• **PROBLEM REQUIREMENTS**
Rewrite the Canada postal code notebook from "table_rows = table.find_all('tr')" up to and including "post_df.reset_index(drop=True, inplace=True)", changing every "table_rows" to "row_tags".

• **PROVIDED PASSAGE**
......

# Canada postal code data - Part 2

In [30]:
import pandas as pd
import requests
from bs4 import BeautifulSoup

In [31]:
website_text = requests.get('https://en.wikipedia.org/w/index.php?title=List_of_postal_codes_of_Canada:_M&oldid=942655364').text
soup = BeautifulSoup(website_text,'xml')

In [32]:
table = soup.find('table')
table_rows = table.find_all('tr')

data = []
for row in table_rows:
    data.append([t.text.strip() for t in row.find_all('td')])

post_df = pd.DataFrame(data, columns=['PostalCode', 'Borough', 'Neighbourhood'])
post_df = post_df[~post_df['PostalCode'].isnull()]  # to filter out bad rows
post_df.reset_index(drop=True, inplace=True)


### Check the records

In [33]:
post_df.head()

Unnamed: 0,PostalCode,Borough,Neighbourhood
0,M1A,Not assigned,Not assigned
1,M2A,Not assigned,Not assigned
2,M3A,North York,Parkwoods
3,M4A,North York,Victoria Village
4,M5A,Downtown Toronto,Harbourfront


### Remove records with Borough = Not Assigned

In [34]:
post_df.drop(post_df[post_df["Borough"]=="Not assigned"].index,inplace = True)
len(post_df)

210

### Merge Neighbourhood

In [35]:
post_group = post_df.groupby("PostalCode")["Neighbourhood"]

In [36]:
from itertools import chain
for name,group in post_group:
    records_dct = dict(group)

......

• **INPUT DATA**
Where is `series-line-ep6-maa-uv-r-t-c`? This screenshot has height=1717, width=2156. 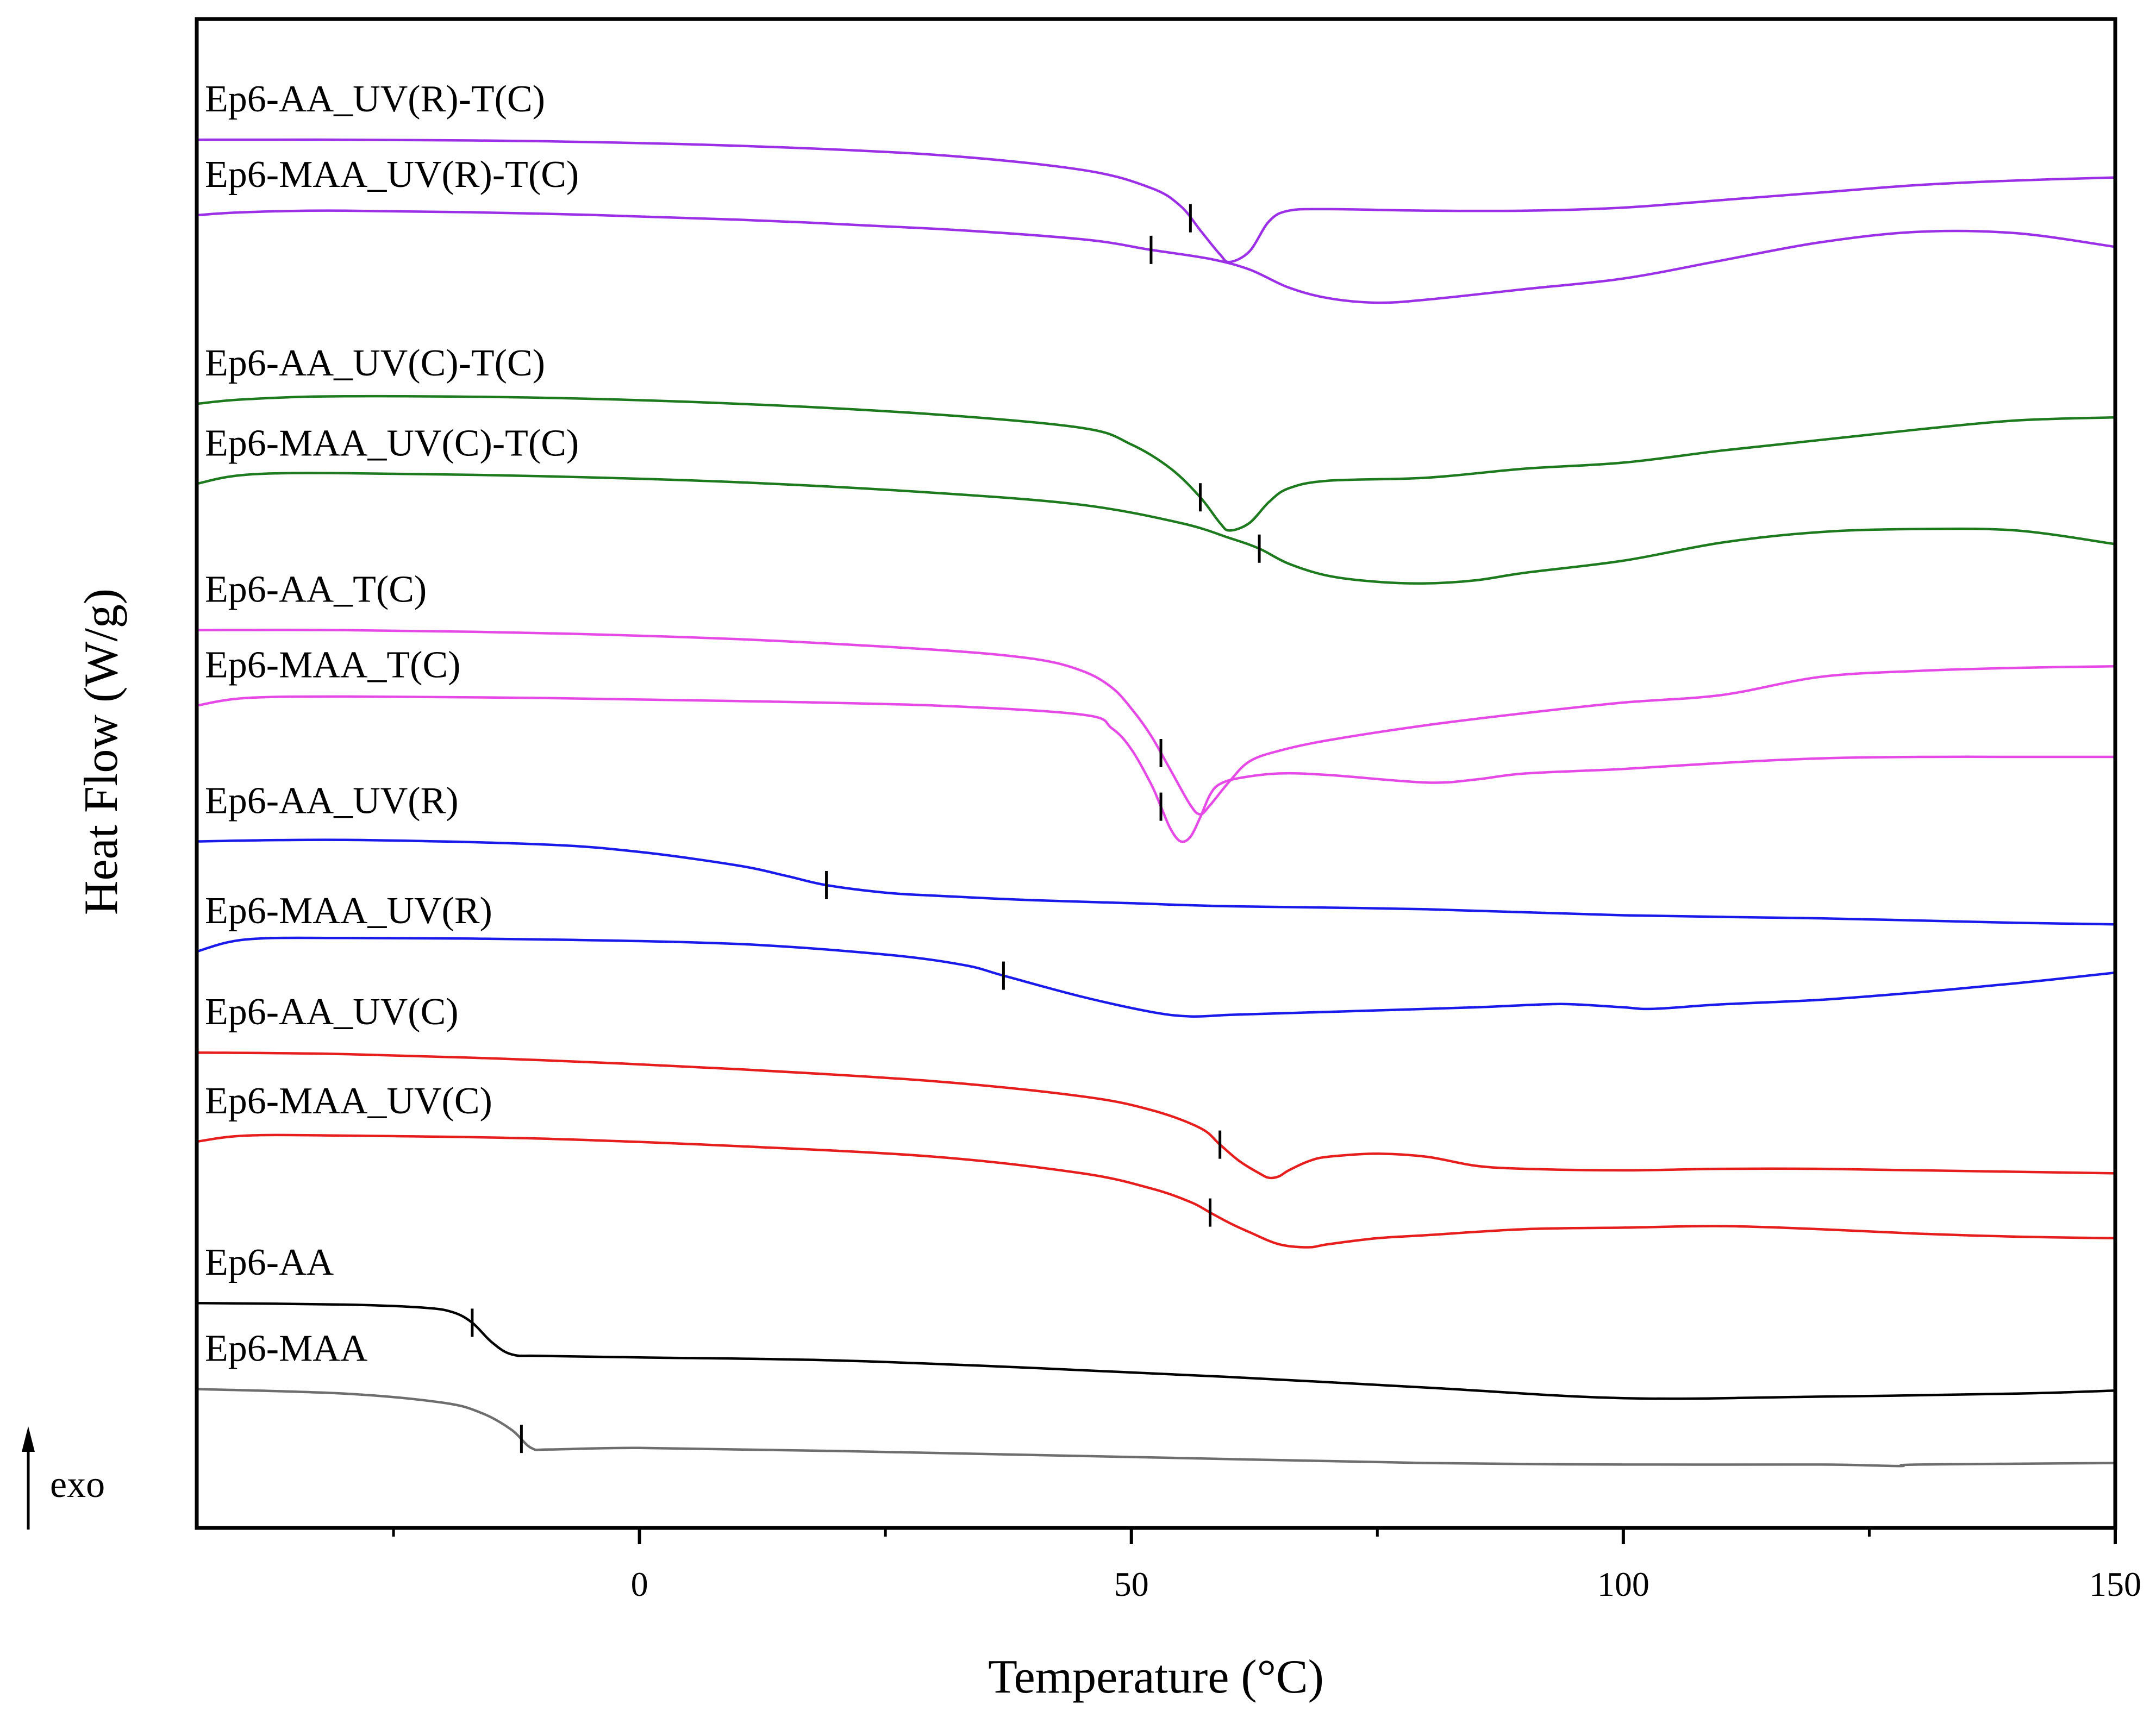 series-line-ep6-maa-uv-r-t-c is located at coordinates (1156, 256).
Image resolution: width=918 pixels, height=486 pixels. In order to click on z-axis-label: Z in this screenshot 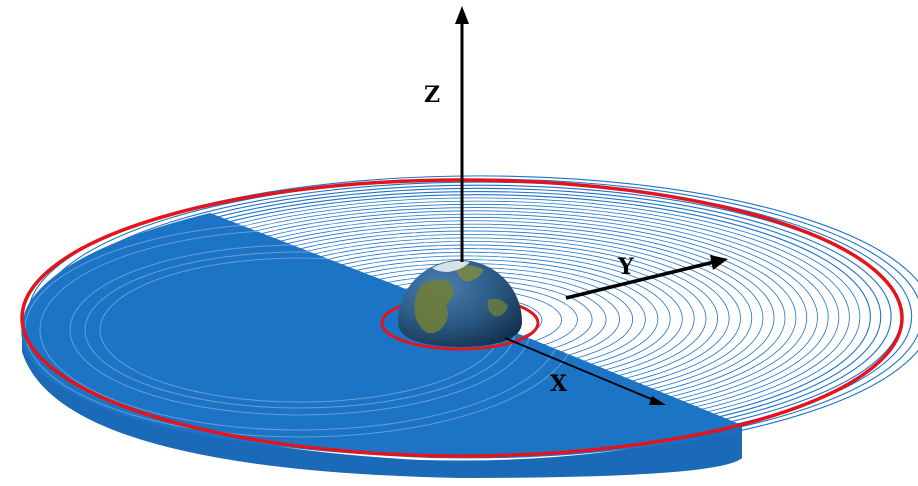, I will do `click(432, 95)`.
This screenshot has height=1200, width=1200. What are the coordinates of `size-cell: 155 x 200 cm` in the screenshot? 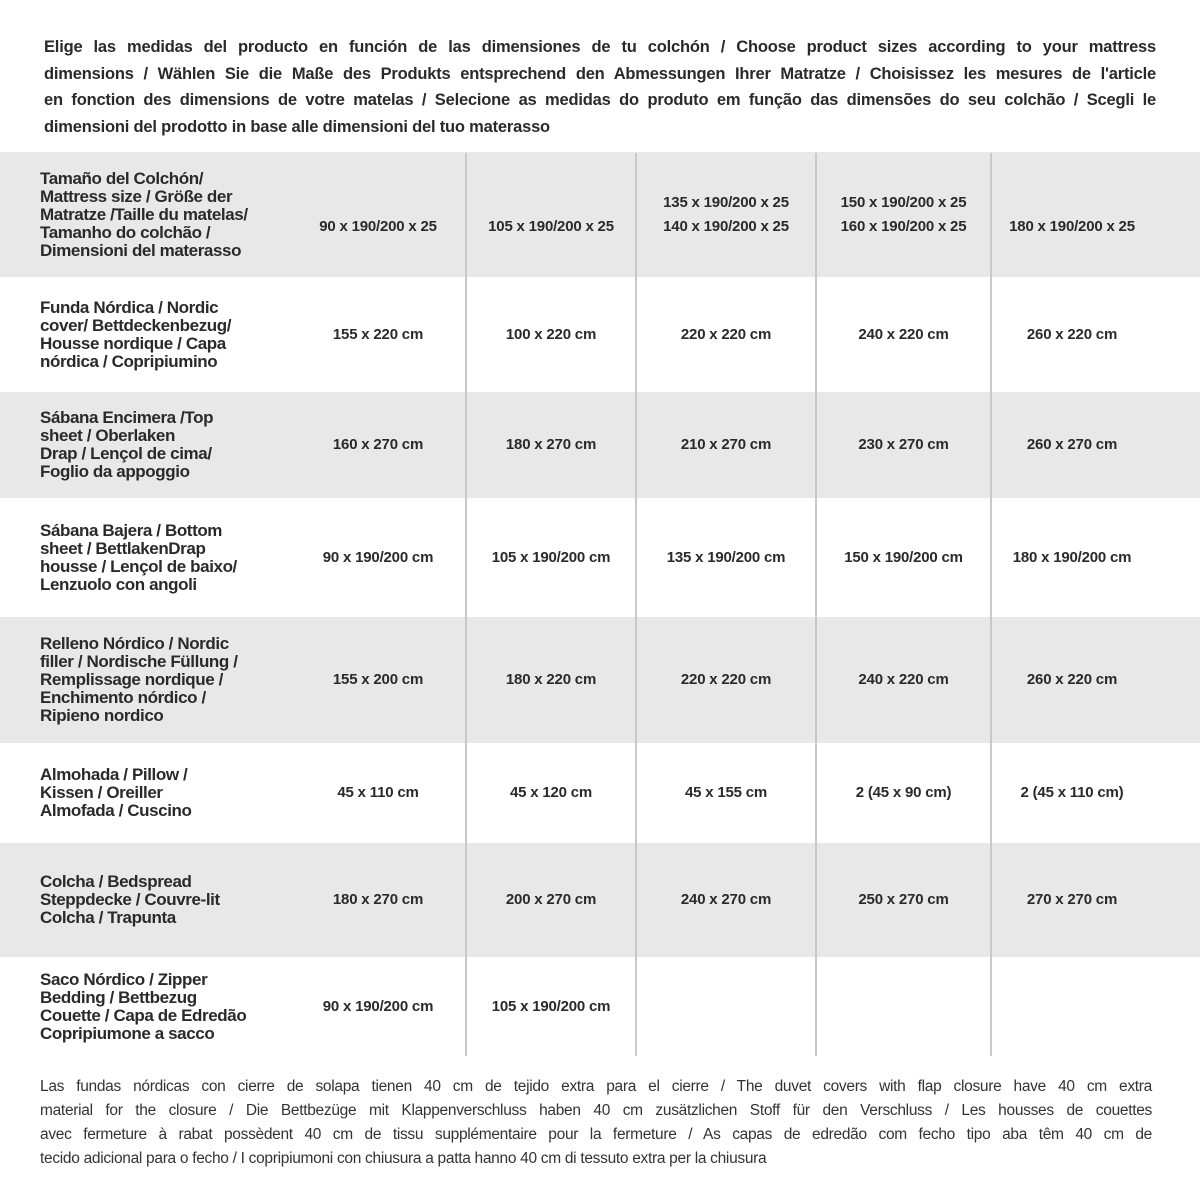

......

• **FINISHED EXERCISE**
row_tags = table.find_all('tr')

data = []
for row in row_tags:
    data.append([t.text.strip() for t in row.find_all('td')])

post_df = pd.DataFrame(data, columns=['PostalCode', 'Borough', 'Neighbourhood'])
post_df = post_df[~post_df['PostalCode'].isnull()]  # to filter out bad rows
post_df.reset_index(drop=True, inplace=True)